8,000-Year-Old Human Skeletons Found In Neolithic Village Of Slatina, Bulgaria

8,000-Year-Old Human Skeletons Found In Neolithic Village Of Slatina, Bulgaria

Four Early Neolithic tombs, believed to date back 8000 years, were discovered by a Bulgarian archeologist team at the Slatina site in the capital Sofia, the Bulgarian Academy of Sciences said on July 28.

There are skeletons of three adults and one child.

Together with two graves discovered at the Slatina site in 2019, these are the earliest in the territory of Sofia.

Team leader Vassil Nikolov said that it was the first time in the ritual complex that such extremely rare finds had been made.

Excavations in the area have been going on for more than 30 years and the objects found so far show that the village was inhabited by farmers and pastoralists.

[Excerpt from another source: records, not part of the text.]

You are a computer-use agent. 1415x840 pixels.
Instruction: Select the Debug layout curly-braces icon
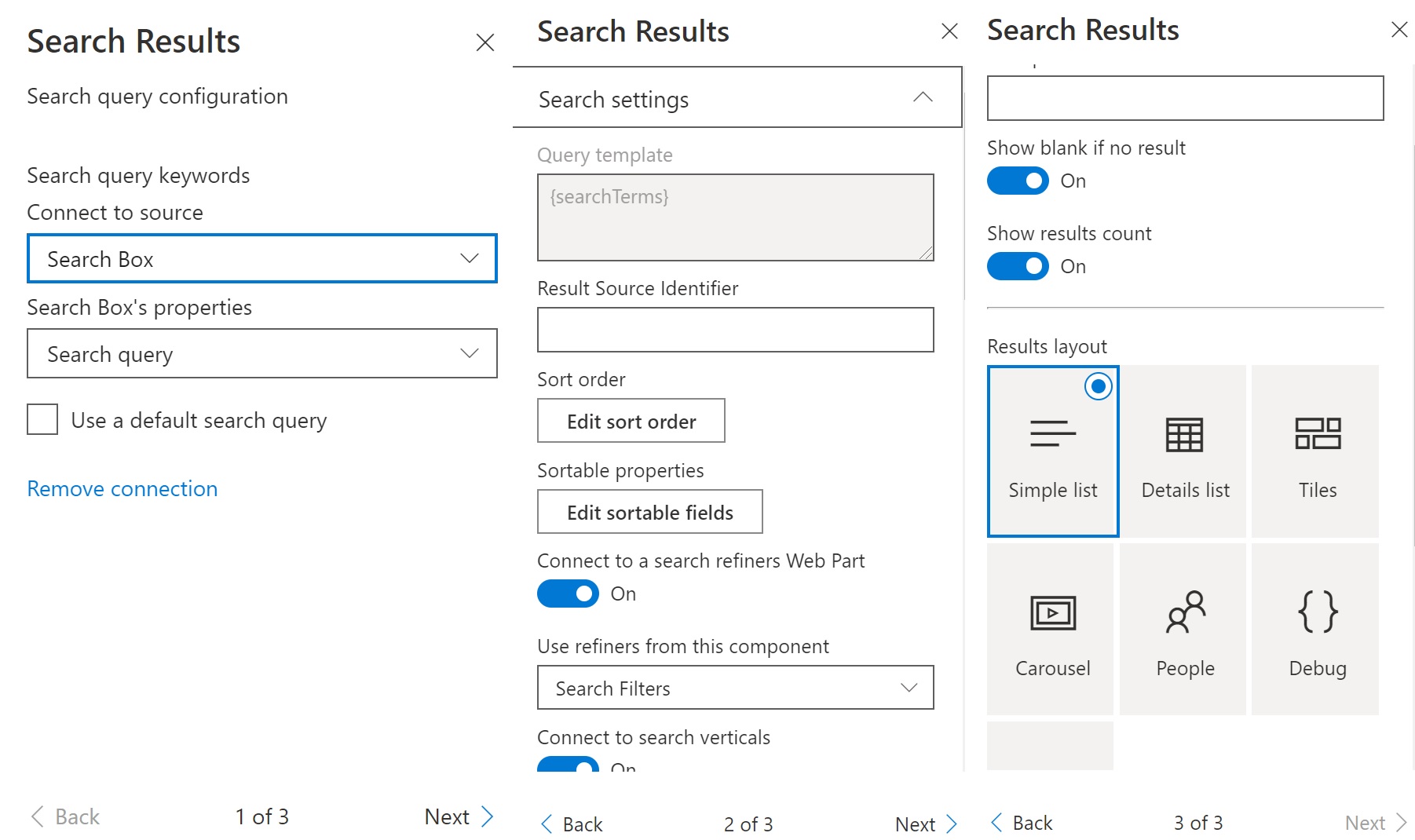[x=1317, y=612]
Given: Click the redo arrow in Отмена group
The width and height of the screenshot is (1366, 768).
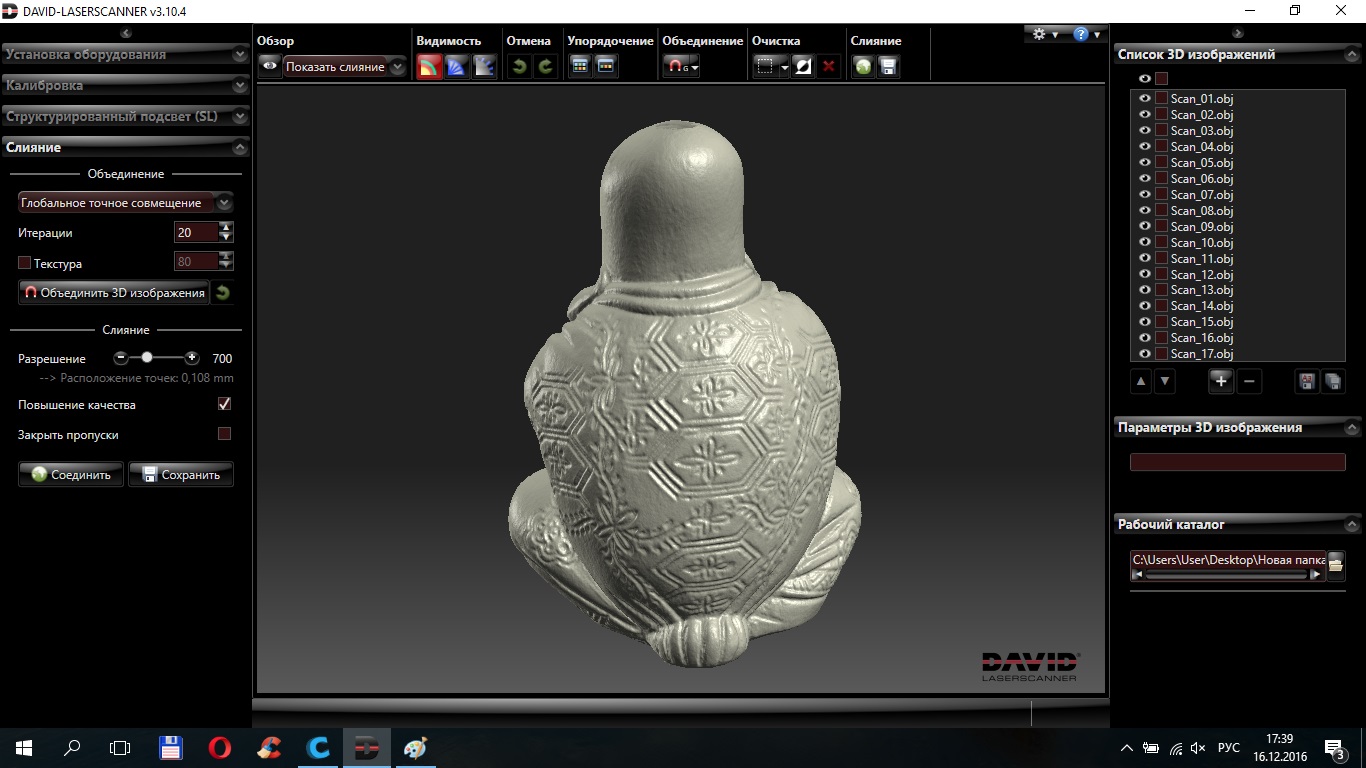Looking at the screenshot, I should coord(545,67).
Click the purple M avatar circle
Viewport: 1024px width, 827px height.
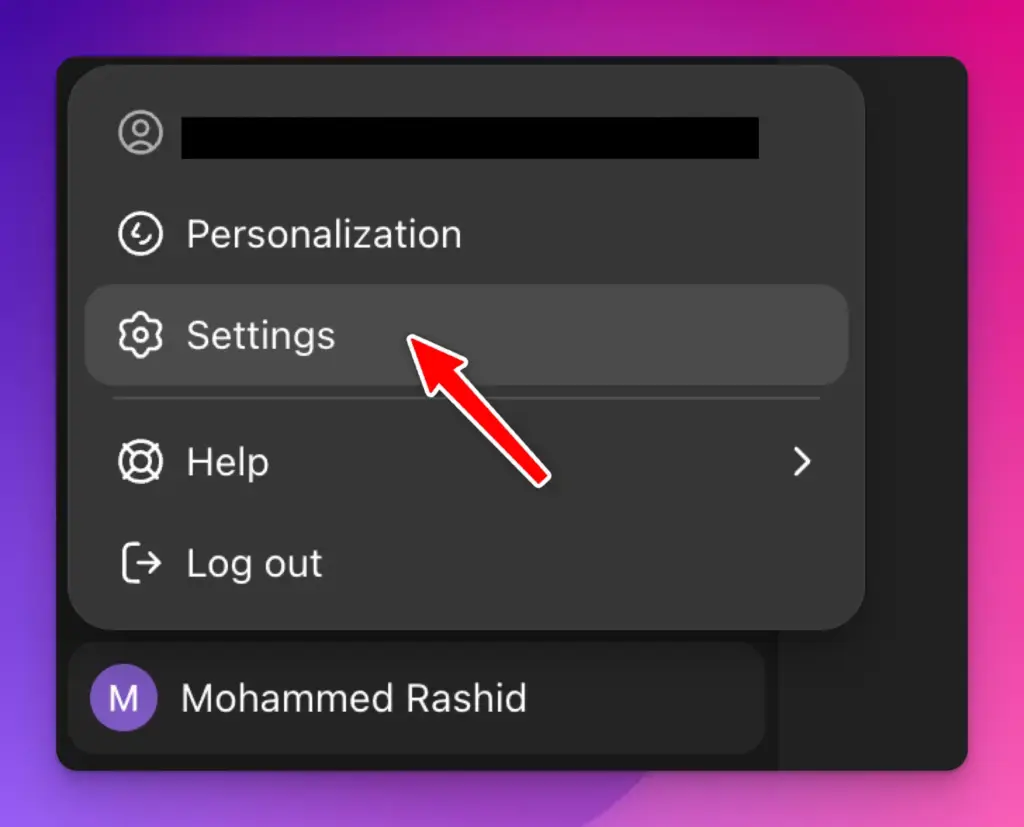(123, 698)
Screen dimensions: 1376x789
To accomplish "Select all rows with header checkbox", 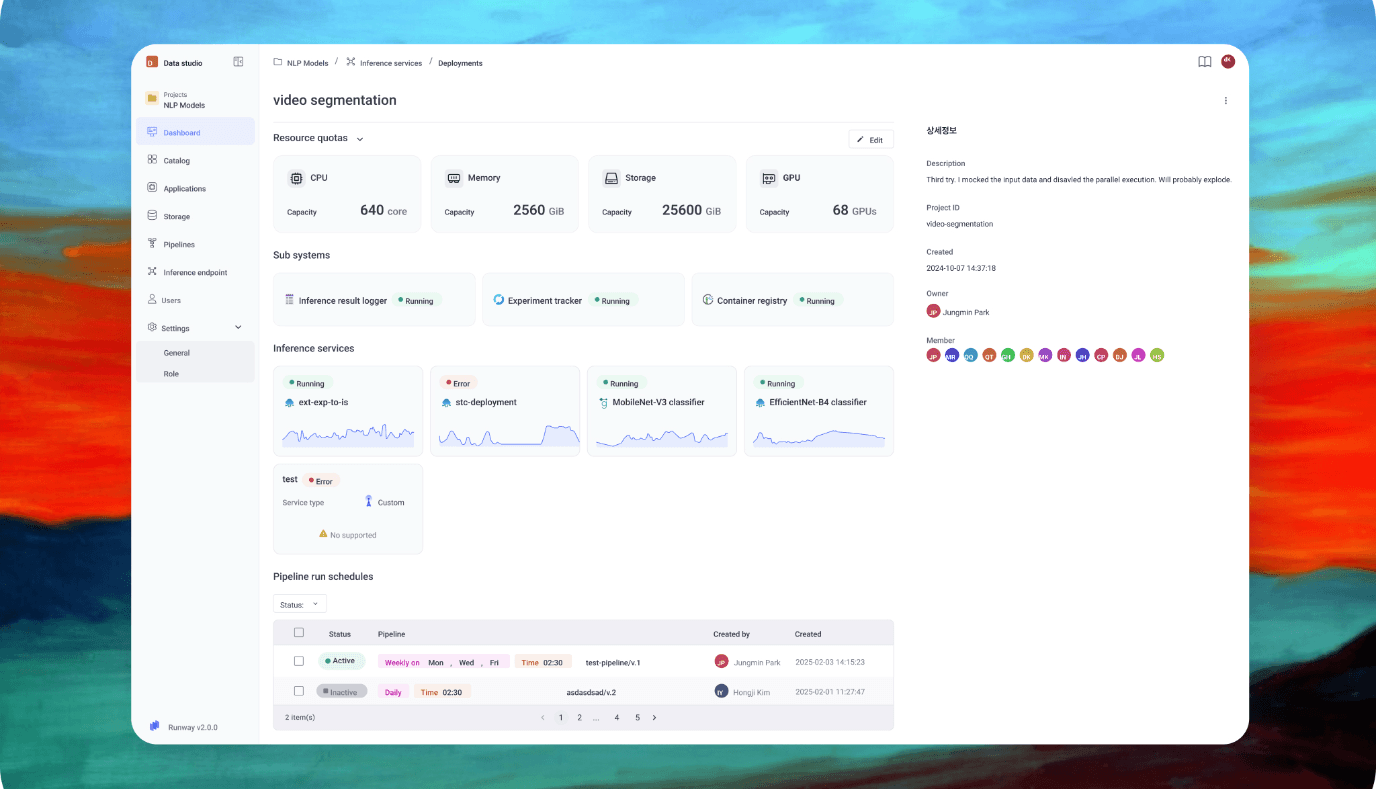I will point(298,633).
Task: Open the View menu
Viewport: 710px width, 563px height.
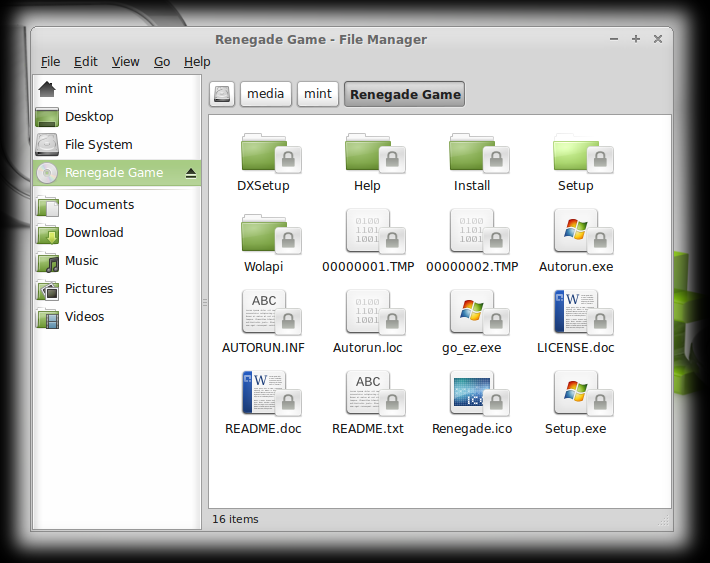Action: coord(126,62)
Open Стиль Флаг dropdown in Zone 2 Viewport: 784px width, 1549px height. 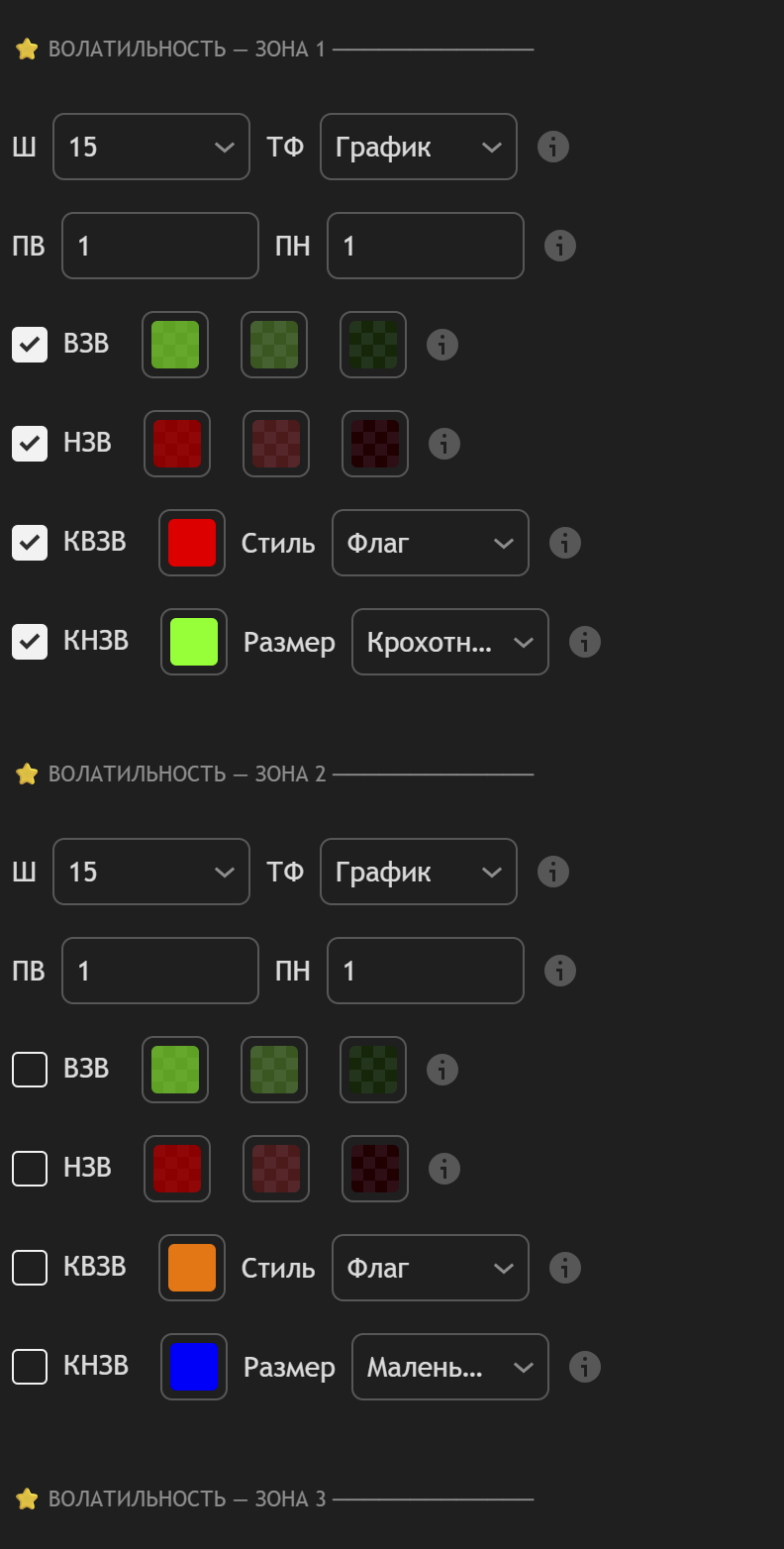point(430,1268)
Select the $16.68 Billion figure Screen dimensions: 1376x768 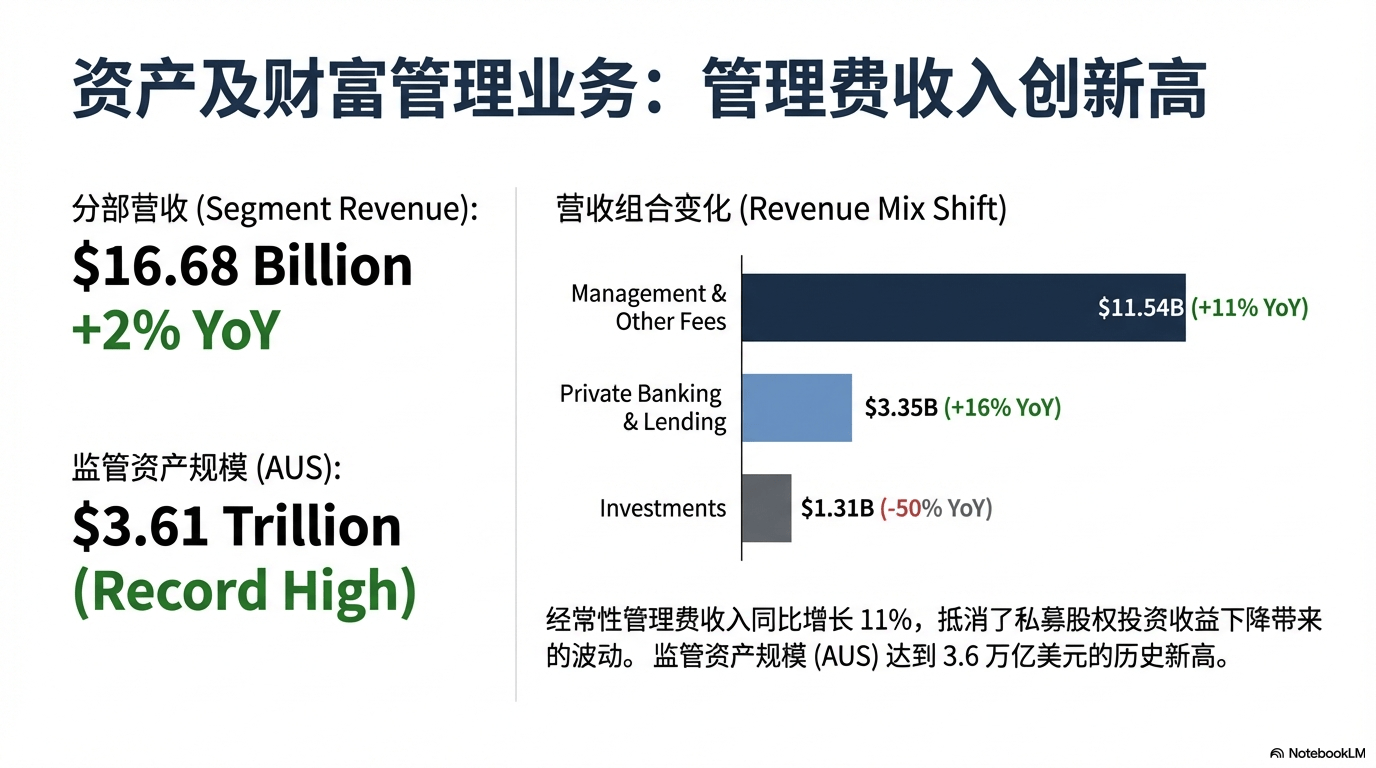click(242, 266)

The settlement itself existed for about 500 years, from the end of the seventh to the middle of the sixth millennium BCE.

It is assumed that the civilization of Europe started from the Neolithic settlement in Slatina, Nikolov said.

The graves discovered date from the beginning of the sixth millennium and very little is known about the rituals of this period. Probably there were houses, which unfortunately were destroyed, archaeologists believe.

During the excavations, archaeologists from the National Archaeological Institute of the Bulgarian Academy of Sciences came across a double grave – most likely a man with a child.

The other remains are of a woman lying on her stomach and of a man who was laid out in a very special way – one of his hands remained under the skeleton.

Anthropologists from the Institute of Experimental Morphology, Pathology, and Anthropology of the Bulgarian Academy of Sciences are to continue their research in laboratory conditions.

DNA analysis may show if there was a relationship.

The work in Slatina is part of rescue archeological excavations due to new housing construction. Among the new finds are objects such as ceramic vessels, weights for a loom, a furnace plug shaped like a human image, and part of a spindle.